Corona-Pandemie macht Umplanung nötig
Wirths Seminar an der JMU steht Studierenden aller Lehrämter ab dem vierten Semester offen. Wegen der Coronavirus-Pandemie kann es im Sommersemester allerdings nicht genau so stattfinden, wie der Dozent es geplant hatte. „Die Studierenden hätten in Kleingruppen mit den Kameras in der Region selber 360-Grad-Fotos aufnehmen und daraus VR-Exkursionen erstellen sollen. Das geht vorerst nicht“, so Wirth.
Darum hat er das Seminar umkonzipiert. Auch andere Lehrende der JMU organisieren derzeit ihre Lehrveranstaltungen um, damit sie am 20. April möglichst digital ins Sommersemester starten können.
Wirths Projekt lässt sich gut online durchführen. Mit seiner studentischen Hilfskraft Lisa Schrauth erstellt er Erklärvideos, in denen die Studierenden das Wissen vermittelt bekommen, mit dem sie dann weitgehend selbstständig Virtual-Reality-Exkursionen produzieren können. Passendes Bildmaterial sei online zu finden; die weitere Betreuung beim Gestalten erklärender Texte und Grafiken soll über Chats, E-Mail und Telefon abgewickelt werden. Ob die Studierenden wie geplant Ende Mai ihre selbst erstellten VR-Exkursionen mit echten Schulklassen testen können, wird sich zeigen.

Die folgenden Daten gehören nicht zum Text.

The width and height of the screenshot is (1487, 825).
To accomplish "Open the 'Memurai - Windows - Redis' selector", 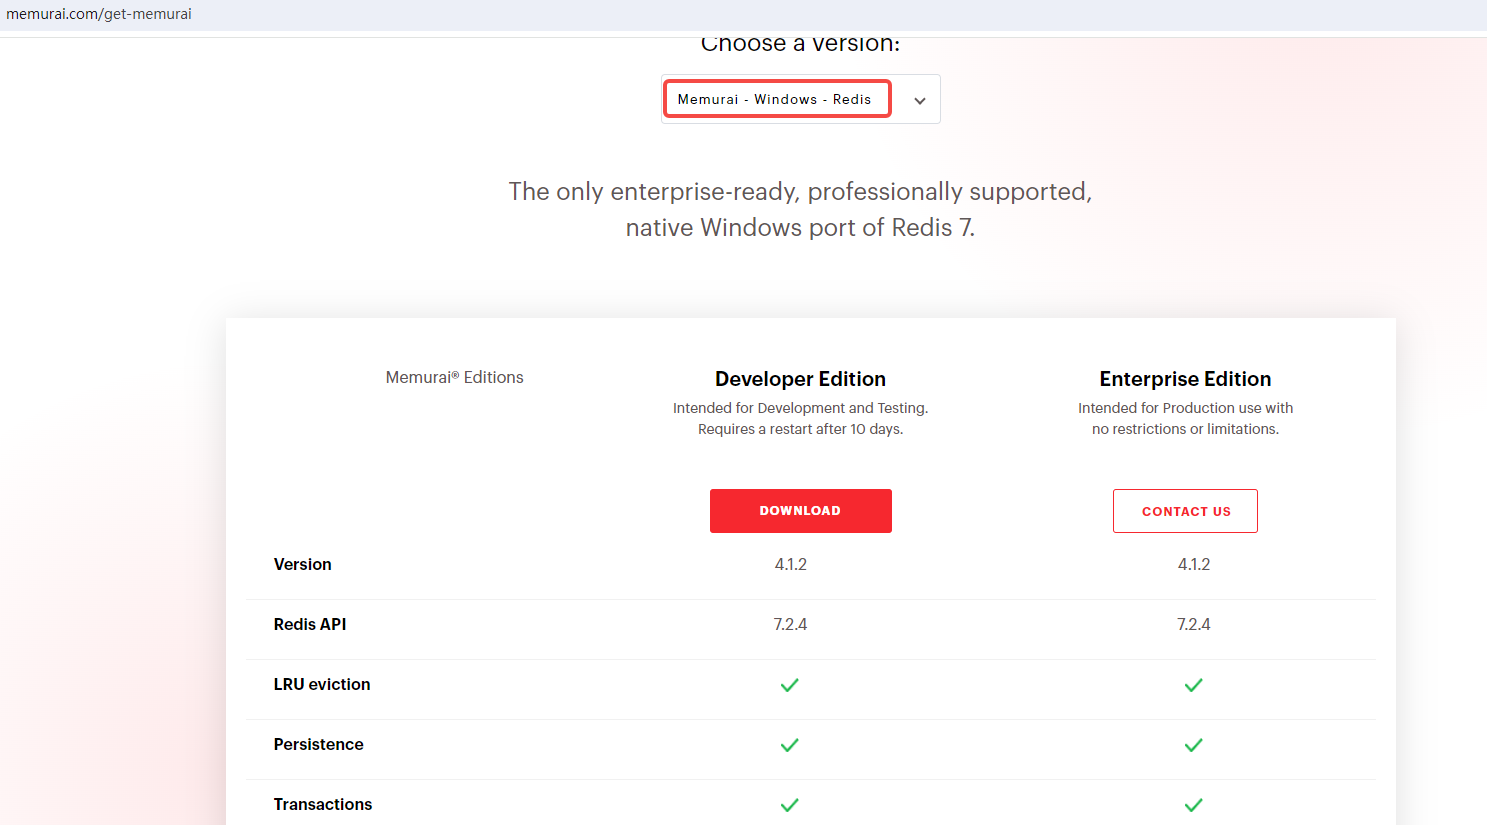I will pyautogui.click(x=776, y=99).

Technisches und didaktisches Wissen
Im Seminar lernen die Studierenden übrigens nicht nur, wie sie VR-Exkursionen rein technisch realisieren können. Es geht auch um didaktische Grundlagen, etwa um die Frage, wie VR-Exkursionen gestaltet sein müssen, damit sie einen möglichst großen Lerneffekt erzielen.

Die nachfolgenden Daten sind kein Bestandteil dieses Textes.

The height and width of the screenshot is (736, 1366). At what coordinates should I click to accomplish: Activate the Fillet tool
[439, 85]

Das Projekt ist auf zwei Jahre angelegt. Auch wenn das Seminar im Sommersemester 2020 in veränderter Form angeboten werden muss, kann es in den folgenden drei Semestern womöglich im Original ablaufen. Dann dürfen die Studierenden auf echtes Exkursionsfeeling hoffen – und mit den 360-Grad-Kameras losziehen und eigene Bilder machen.